Quoting the article in Flightglobal.com, “Arguably the most successful single-engine aircraft air taxi company in the US, SATSair had in the past five years built a fleet of 26 Cirrus SR22 aircraft that accumulated 60,000 flight hours and 13 million revenue seat miles.” That is impressive for a single engine air taxi company.
George Larson’s article in Aviation Week quotes SATS Air President and CEO Stephan Hanvey ”We know our business model works,” Hanvey insisted. George Larson goes on to say in his article: Although he declined to go into the reasons for the apparent temporary halt in the company’s “air cab” operations, he acknowledged that the decline in the U.S. national economy has undoubtedly played a role. The timing of the announcement suggested that the decision was based on an eleventh-hour development.

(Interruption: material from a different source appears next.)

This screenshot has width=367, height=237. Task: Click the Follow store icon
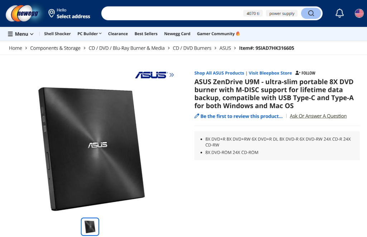point(297,73)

SATS Air paved the way for a new user of aircraft charter or air taxi service. Their pricing and point-to-point service was competitive and efficient for travelers moving from small markets to other small and medium travel markets. They broke the barrier by proving that travelers were willing to fly on a single engine propeller aircraft in the name of efficiency and time savings. A few years ago when SATS Air was just getting into the market, I spoke with one of our regular charter customers who chartered our Lear 45. He was always adamant about flying on a newer aircraft and would not charter our Lear 35 aircraft because they were “older”. Even he told me in that conversation that he had tried SATS Air and loved the service. He was the proof that some travelers will get on a small single engine aircraft if it is new even though he would not ride on an older Lear. I haven’t forgotten that lesson.

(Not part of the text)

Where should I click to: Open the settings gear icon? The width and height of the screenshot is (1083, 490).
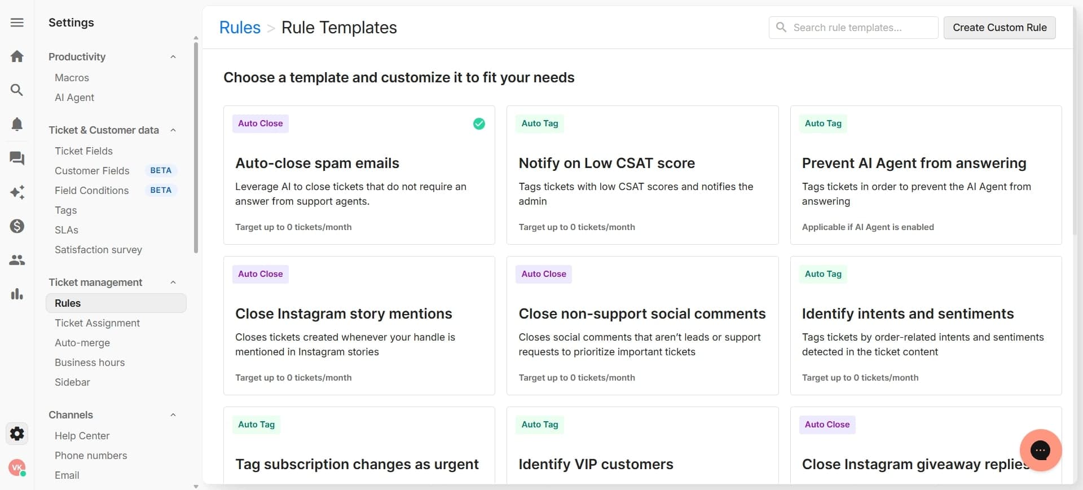(x=17, y=434)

So what happened? It is too early to tell and without access to information from an insider perspective we may not ever know.
Having fought this economy for the last 18 months, I will not be a Sunday afternoon armchair quarterback and criticize the management of SATS Air. Besides, as John Donne noted, what diminishes one of us, diminishes us all.
It is a tough market and everyone in our industry has taken a beating – some more than others. It is the most challenging time I have seen in all of the 27 years I have been doing this.
What I do know about how business works in this country is that best innovation can happen in the most challenging of times. When pressed hard, we come up with new and better ways to do what we do. In business and general aviation, what we provide is a time saving machine – the private aircraft. What seems to be the limiting factor for our success is our current inability to efficiently lower costs to get the supply of private jet travel services to the market in a profitable way. I am confident that there is a solution out there, we just have to find it.




Good article and I agree you cant armchair quaterback the managment. Many larger comapanies than SatsAir are also suffering, but I do see some obvious things that seem to plague this industry….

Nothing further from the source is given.